Going from the line that contains "Click the Logout link" through the last line of the records, set down each line again exactly, both included, with pictures left out.

Stored items
══════
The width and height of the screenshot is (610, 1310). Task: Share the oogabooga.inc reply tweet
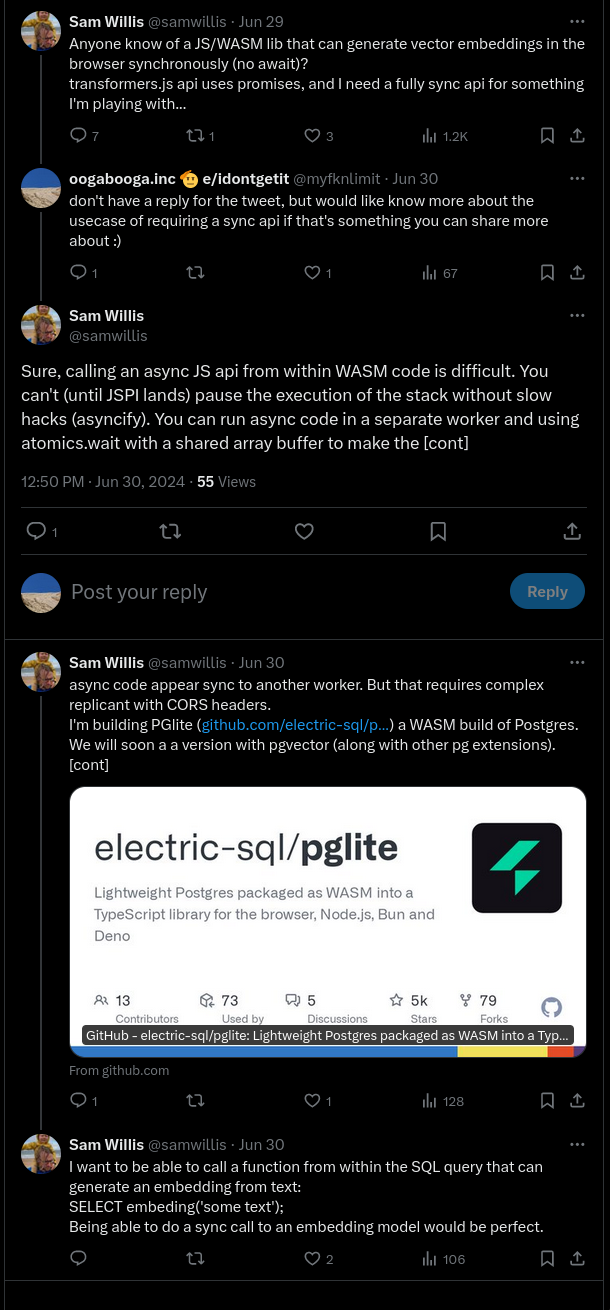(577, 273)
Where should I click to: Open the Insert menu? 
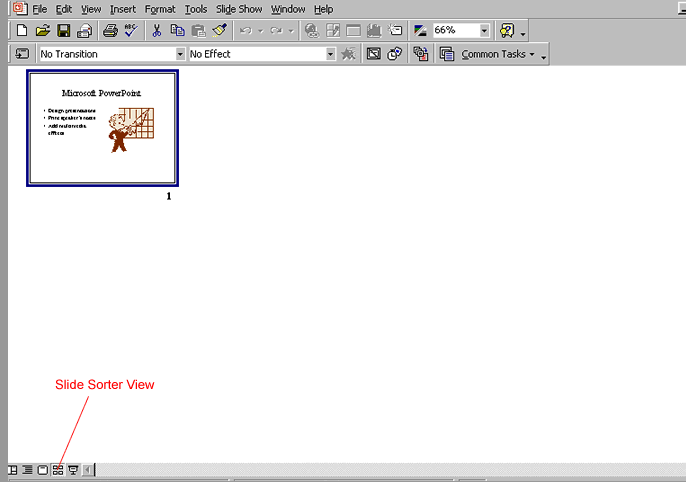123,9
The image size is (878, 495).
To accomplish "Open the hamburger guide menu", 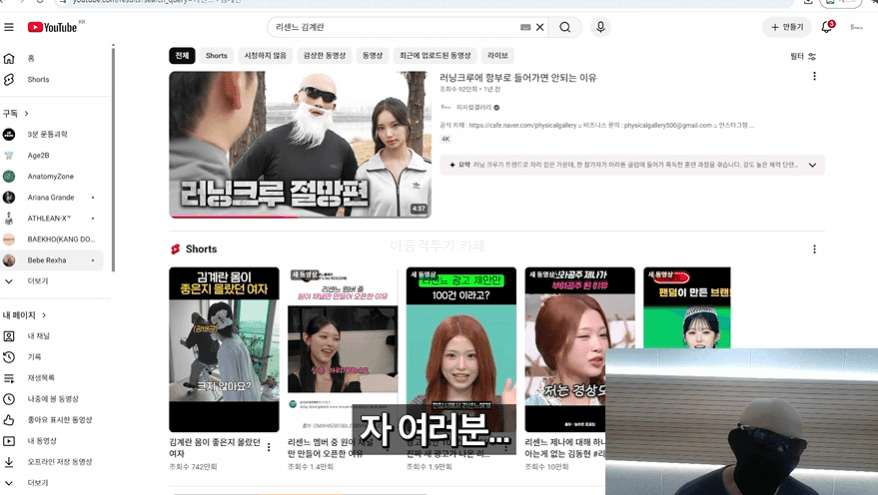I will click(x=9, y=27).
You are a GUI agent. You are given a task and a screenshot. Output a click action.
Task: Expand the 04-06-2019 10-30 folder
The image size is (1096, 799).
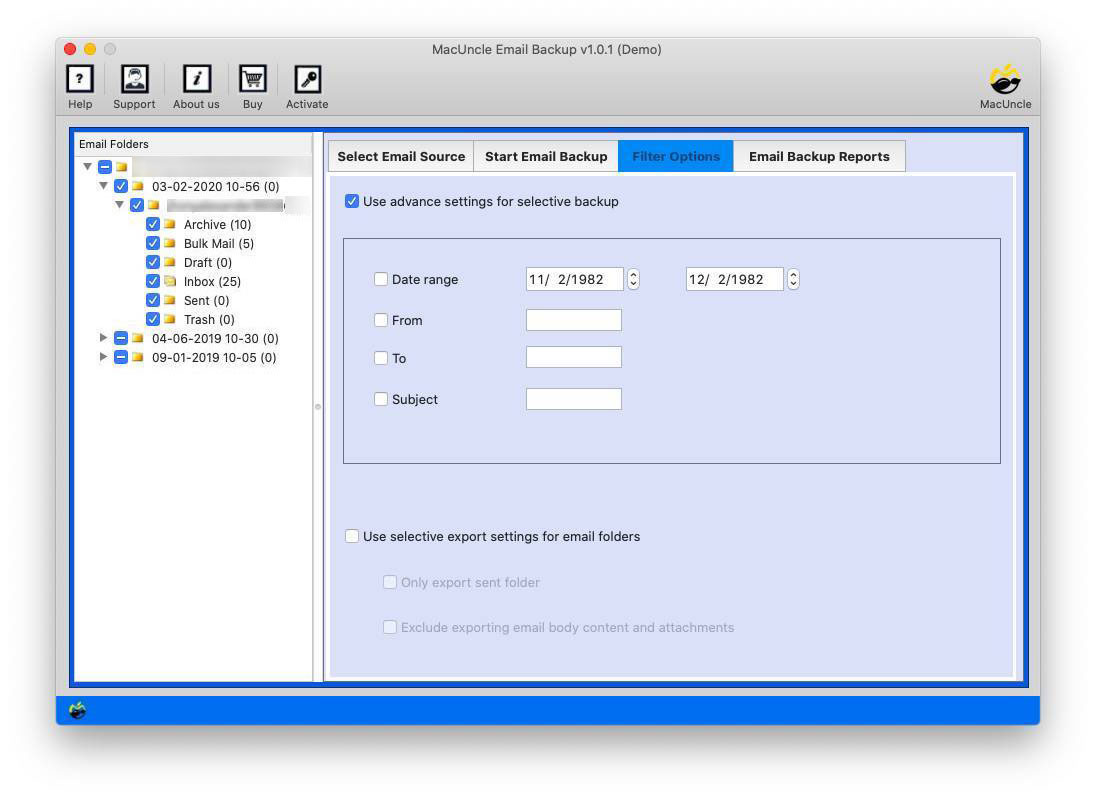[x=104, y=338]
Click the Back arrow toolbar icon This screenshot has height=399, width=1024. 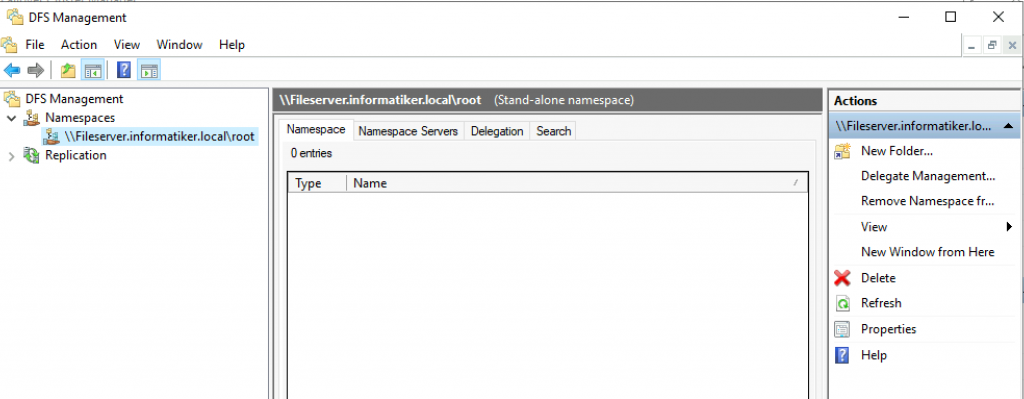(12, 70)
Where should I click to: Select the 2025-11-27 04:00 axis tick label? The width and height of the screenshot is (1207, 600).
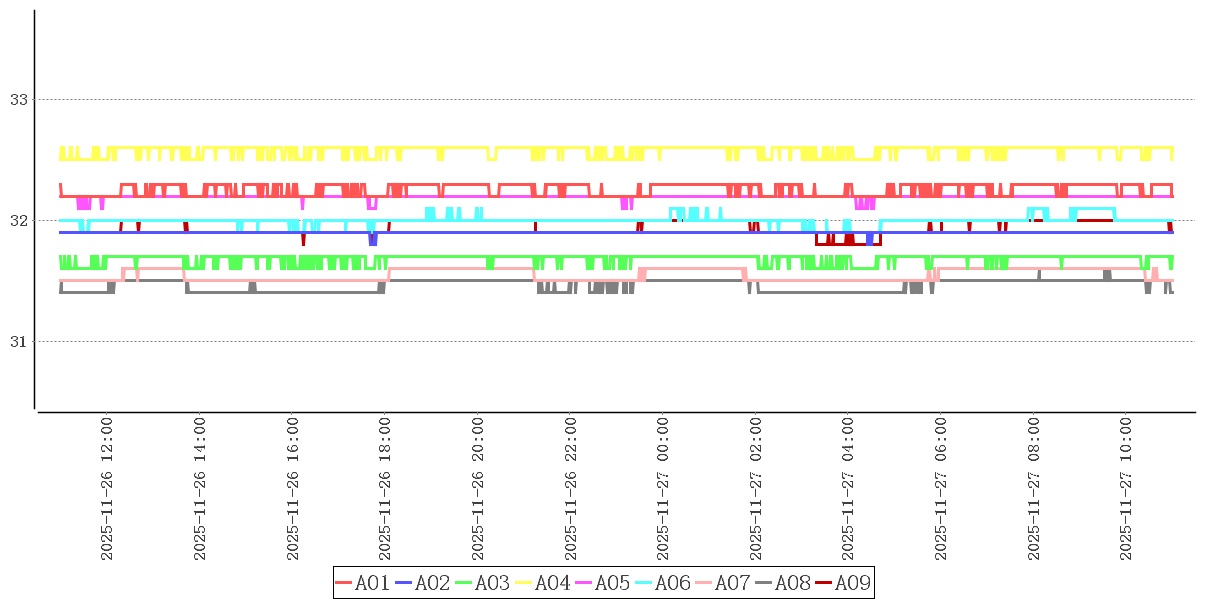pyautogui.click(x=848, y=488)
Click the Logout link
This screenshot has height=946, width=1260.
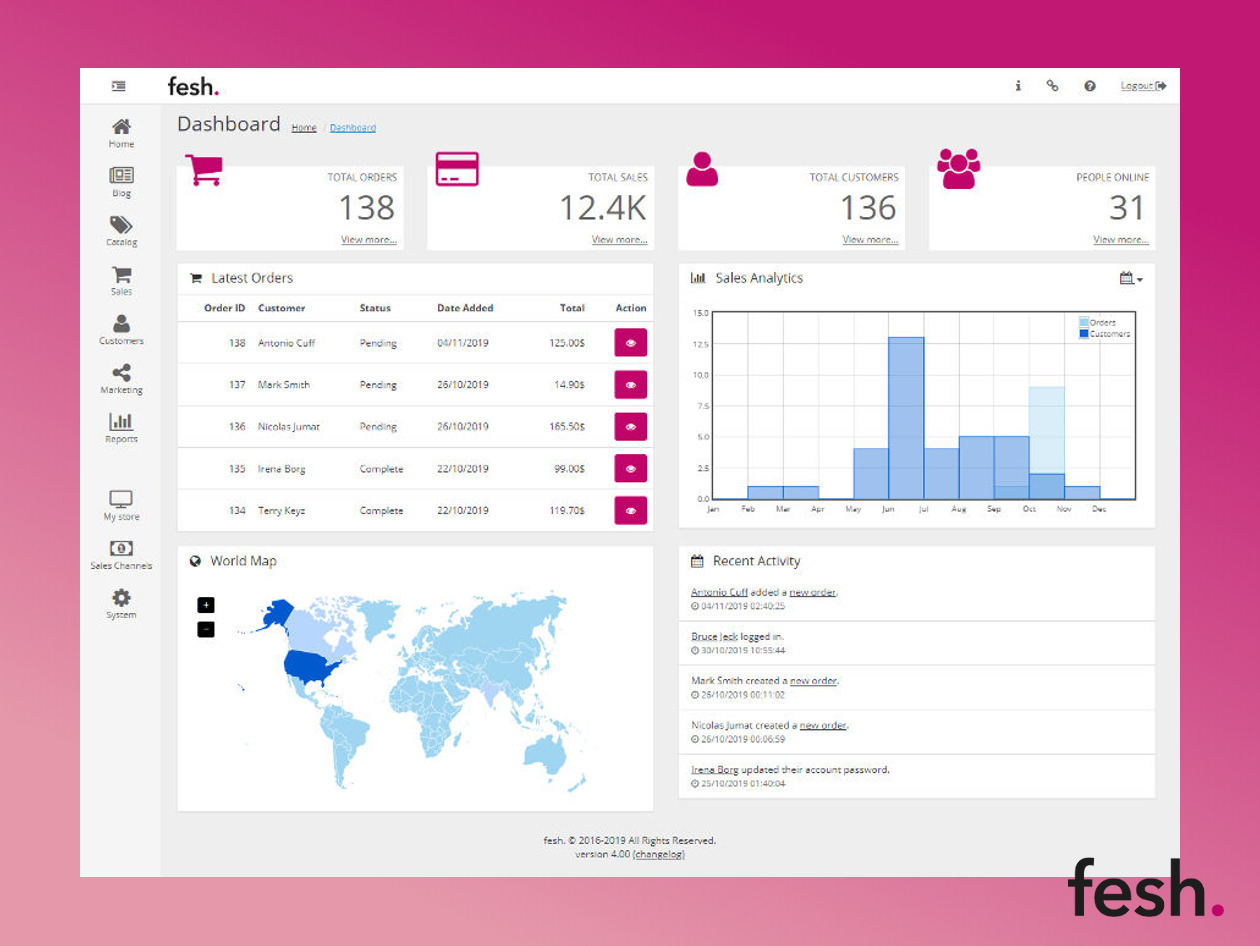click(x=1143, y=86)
══════
▸ **WRITTEN RESPONSE**:
Click the Logout link
This screenshot has height=946, width=1260.
click(x=1143, y=86)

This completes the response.